Oggi Kashia è ancora il capitano della sua squadra, ma lui come molti giovani del suo Paese, sta vivendo l’incubo del’ Sogno georgiano’, il partito al governo che sta accelerando sulla strada della compressione di ogni forma di democrazia e di libertà. Così a metà maggio scorso il parlamento ha approvato una legge diretta ad ammazzare ogni forma di protesta o dissenso: la cosiddetta legge sugli agenti stranieri che impedisce alle Ong, anche quelle sui diritti umani e sui diritti Lgbtq+, di finanziarsi con fondi provenienti dall’estero. Il modello è quello illiberale orbaniano.

Ma il ‘Sogno georgiano’ non si ferma qua e ha portato in parlamento anche una legge contro la propaganda gay, molto simile a quella russa: viene sancito il divieto di organizzare incontri pubblici «divulgativi su relazioni familiari o intime tra persone dello stesso sesso».

L’obiettivo della proposta è quello di proteggere i valori della famiglia da quelli definiti, in modo dispregiativo, pseudo-liberali: obiettivi che puzzano di clerico-fascismo. Qualora la legge dovesse essere approvata, la vita per la comunità Lgbtq+ georgiana tornerebbe nella clandestinità. Altro che Pride. E Kashia, se mai dovesse reindossare una fascia di capitano con i colori arcobaleno, rischierebbe di finire in prigione.
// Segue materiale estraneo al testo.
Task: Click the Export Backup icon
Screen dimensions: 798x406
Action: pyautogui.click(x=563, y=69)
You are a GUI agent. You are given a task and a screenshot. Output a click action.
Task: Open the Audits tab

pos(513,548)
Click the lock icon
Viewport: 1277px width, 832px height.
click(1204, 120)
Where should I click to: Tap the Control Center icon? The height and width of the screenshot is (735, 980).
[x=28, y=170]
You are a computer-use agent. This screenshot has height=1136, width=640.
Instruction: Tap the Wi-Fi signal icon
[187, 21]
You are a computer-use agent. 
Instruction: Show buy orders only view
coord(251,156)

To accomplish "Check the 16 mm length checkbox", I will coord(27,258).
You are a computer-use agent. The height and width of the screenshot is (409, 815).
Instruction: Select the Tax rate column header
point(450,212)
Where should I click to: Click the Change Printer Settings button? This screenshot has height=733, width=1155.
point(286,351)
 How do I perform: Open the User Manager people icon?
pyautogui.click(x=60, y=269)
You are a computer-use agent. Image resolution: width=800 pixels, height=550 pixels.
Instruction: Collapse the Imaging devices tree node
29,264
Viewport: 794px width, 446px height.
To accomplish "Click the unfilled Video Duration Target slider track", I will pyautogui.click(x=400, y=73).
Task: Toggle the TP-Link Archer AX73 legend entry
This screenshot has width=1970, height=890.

Come è accaduto lo scorso dicembre in Russia per il rapper Vacio, condannato prima alla pena del carcere e poi ad andare a combattere al fronte ucraino, per avere partecipato a una festa gay a Mosca dove si era presentato nudo, non a caso era un naked party, con un calzino, come nella migliore tradizione rock, a copertura delle parti intime. Il delatore di turno ha denunciato Vacio che, nonostante l’abiura, è stato comunque arrestato. La libertà sessuale, come i movimenti femministi hanno storicamente dimostrato anche nella stessa Russia (si vedano le Pussy Riot), è la via attraverso cui possono essere messi in discussione i valori tradizionali, a cui la dirigenza politica reazionaria russa al potere, e oggi anche quella georgiana, è tanto legata.